Lewis left Crosby & Gregory in 1878 because of management changes. During this time he worked a few jobs slinging wallpaper paste like his father before him and relocated with his wife Mary Wilson (whom he wed in 1873) and two daughters to Bridgeport, Connecticut where his sister lived. There he would eventually land a drafting job at Fallandsbee Machine Shop.

The Draw of Electric Light

After Thomas Edison received a patent for the light bulb in 1879, electric lighting began to quickly taking over gas lighting. Historians suggest that Lewis had become enamored by electric light and believed it was the future. It was certainly in his future.

One day, Hiram Maxim, owner of the United States Electric Lighting Company strolled into the machine shop. He saw Lewis sitting there drafting and was intrigued. Maxim asked him a bunch of questions and by the end of the conversation, he’d hired Lewis as his draftsman and general assistant.

Lewis’ patent for the manufacture of improved carbon filaments. Image via US Patent #252386

Lewis started at the two-year-old company in 1880. Maxim was trying to make light bulbs, the hot new gadget of the times. He and his partner William Sawyer had incandescent lamp patents, and theirs was only the second to market after Edison’s.

Maxim’s process for treating filaments included a hydrocarbon vapor that equalized and standardized resistance. It also made them burn longer than the Edison filaments, which were made of bamboo. Lewis perfected a way to produce these filaments without breaking, as they were prone to do. He suggested using a material with the same rates of expansion and contraction as the filament blanks. Lewis received a patent for this method in 1882.

Although U.S. Electric’s lamps had a longer-lasting filament, they didn’t beat Edison because they didn’t have the scientific method down, doing mostly guesswork instead. While US Electrical focused on a quality lamp, Edison wanted complete vertical integration of the electrical world from the filament to the dynamo.

Like many 1880s startups, U.S.Electric was one among many small companies vying for light bulb market share. Lewis was terribly important to the operation and likely the only draftsman that Maxim had and his value extended far beyond the drawing table. He had the great responsibility of overseeing lighting installations, which requires a lot of knowledge. In 1881, Lewis became superintendent of the incandescent lamp department, overseeing 40 workers.

Around this time, U.S. Electric merged with Weston Electric. Lewis was sent to England to oversee a large lighting installation. Although the workers didn’t care to take orders from a black man at first, he eventually won them over. When his contract was up in England, he and Mary moved back to the States, but there was no job to come back to. He moved from company to company for a while and wound up at Olmstead Electrical in Brooklyn as draftsman and manager of lamp fabrication. Lewis convinced them to manufacture his lamp, but it never received a patent and wasn’t commercially successful.

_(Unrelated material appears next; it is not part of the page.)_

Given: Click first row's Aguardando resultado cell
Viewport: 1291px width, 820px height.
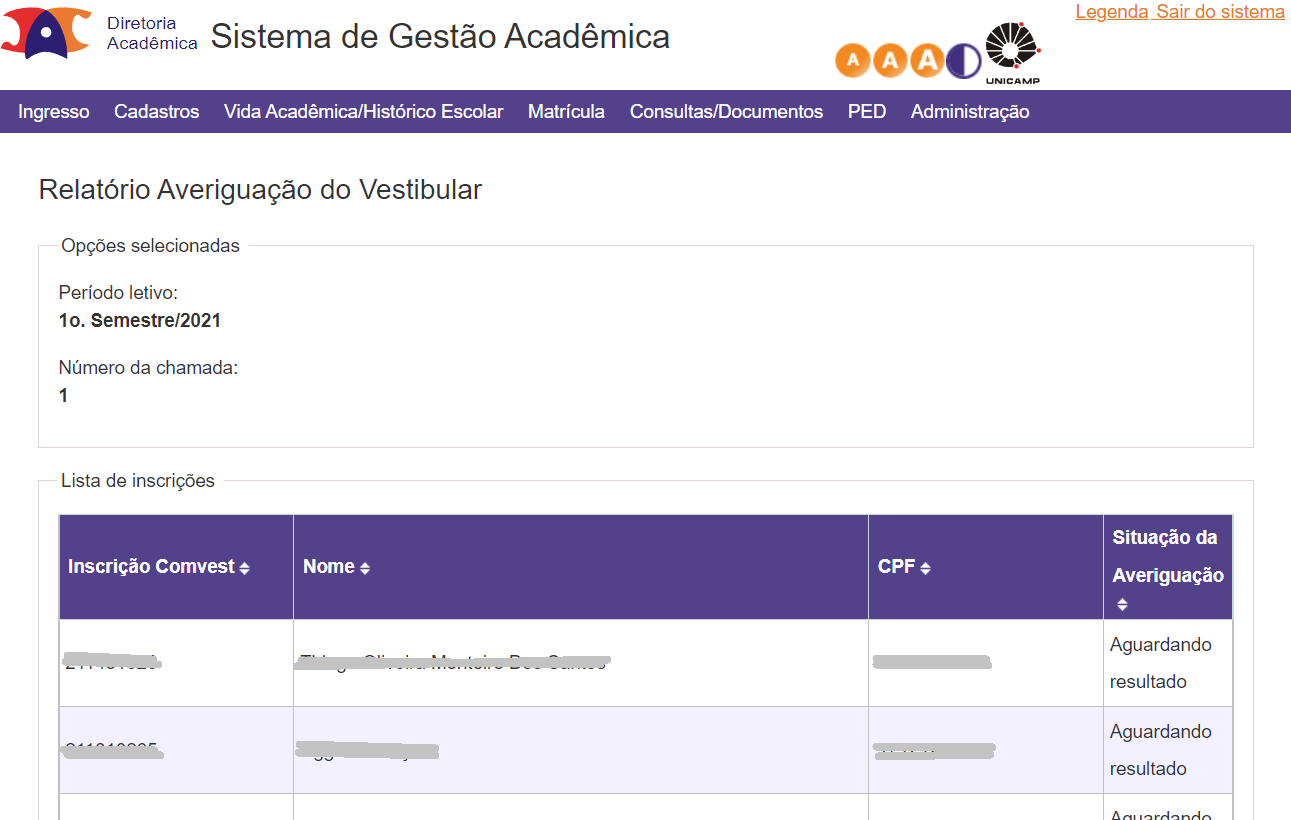Looking at the screenshot, I should (1168, 663).
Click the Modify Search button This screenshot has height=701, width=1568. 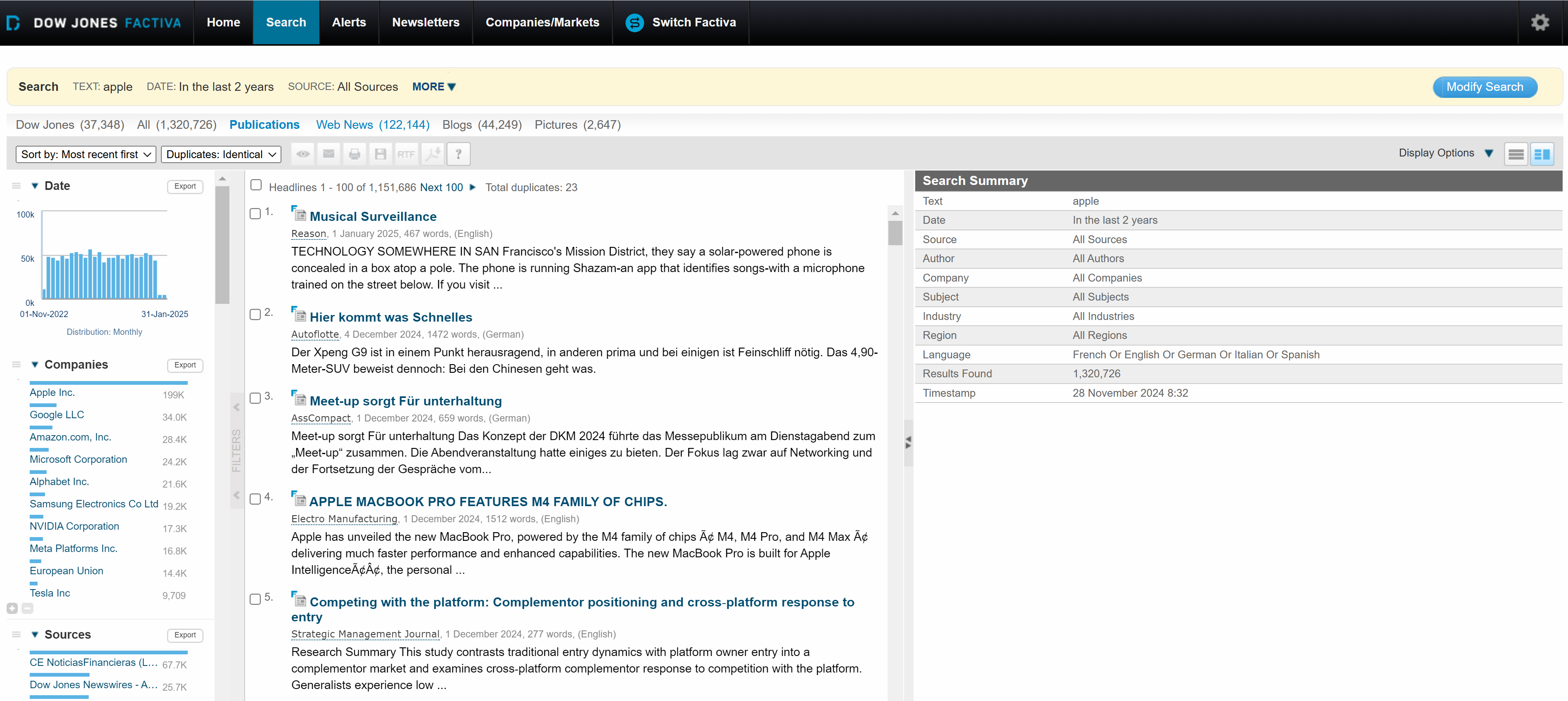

The founding members of the Edison Pioneers. Image via Wikipedia

Edison’s Pioneers

In 1884, Lewis was hired by the Edison company to be their chief draftsman and expert witness as to the facts as they related to the early stages of the electric light business. In other words, he helped Edison prosecute patent infringers. The only suit that went anywhere was the one against Lewis’ old company, U.S. Electrical, which Edison won. In 1889, Lewis joined the Edison legal department, though he still had drafting duties.

General Electric was created when Thomson-Houston and Edison Electrical merged on April 15, 1892. Westinghouse remained heir biggest competitor. By 1896, there were 300+ lawsuits pending between the GE and Westinghouse. They finally reached an agreement in 1896 and pooled the bulk of their patents, with GE retaining their own incandescent lamp patents.

Lewis was asked to join the Edison Pioneers, a group of twenty-eight men who had been integral to the development of the light bulb up to and including 1885. He was bestowed this honor despite never working in Edison’s laboratory itself, and was the only African-American member. In 1890, Lewis published Incandescent Electric Lighting, a practical description of the Edison system.

Lewis died December 11, 1928 after a lengthy illness. He was 80 years old.